Historically & proleptically, already, we actively & passively spirate, respectively & reciprocally, sanctifying grace & charity, which are both created.
Eschatologically, the lumen gloriae of the beatific vision, whether conceived as the expressions of divine energeia (Nyssen) and/or noetic identity (Aquinas), gifts us a quidditative understanding – though not comprehension – of the divine.
Constitutively, as human creatures, we will finally be gifted the divine eschatological operations of our divine protological identities, both of which are uncreated, both of which are love. We speak here, then, of our acts & relations beyond our natures, the former which refer to accidents of our secondary essence.
What could this even mean?
… the reason why lovers in their raptures don’t bother about chocolates is that they have something better to think of. ~ C.S. Lewis
Sorry, that’s all I’ve got.
After note:
Our theory of truth appears to be that truth refers to the TriPersonal God?

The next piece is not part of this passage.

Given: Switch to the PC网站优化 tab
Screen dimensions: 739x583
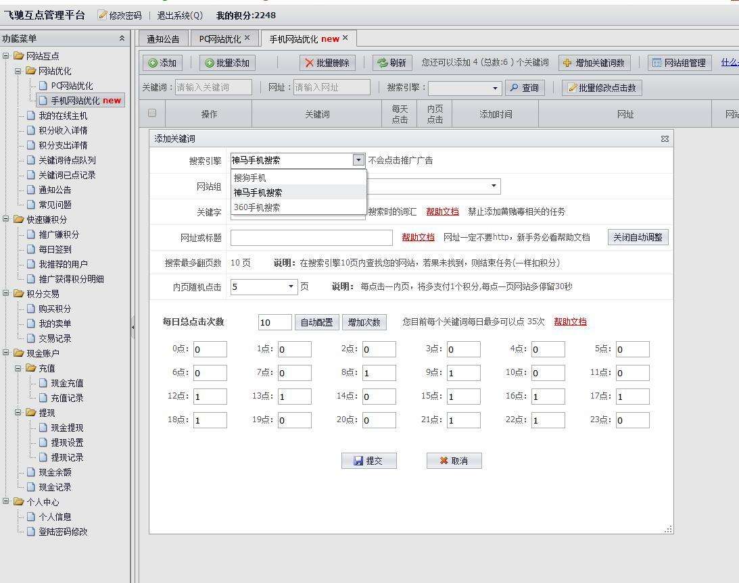Looking at the screenshot, I should (224, 39).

Our theory of knowledge is that knowledge entails being in right relationship to God, that relationship being personal?
So, our theory of knowledge gives operative knowledge a primacy over mere gnoseological knowledge, which would mean that noetic identity mostly refers both to being receptive to love as well as kenotic in giving love.
This certainly refers to mediated divine presences like grace & sacraments as well as an immediate presence, i.e. meeting the person, Jesus, whether historically &/or eschatologically?
Limit cases can be illuminative: We must sufficiently include, then, such as a putative beatific vision, which as a nonmediated or transmediated presence would require a noetic identity (Aquinas) or enjoyment of expressions of divine energeia or both.
This stance remains inconsistent with subjective materialism (materialist monism), objective materialism (pantheism), occasionalism (Malebranche et al) and subjective idealism (Berkeley et al). It’s otherwise prima facie & broadly consistent with objective idealism (Germans, Pragmatists et al), Aristotelian substantial forms (Arraj’s deep, dynamical formal fields) and theistic NeoPlatonism (Nathan Jacobs’ Augustinian model, qualified nondualisms, etc), so compatible w/classical theism & some panentheisms.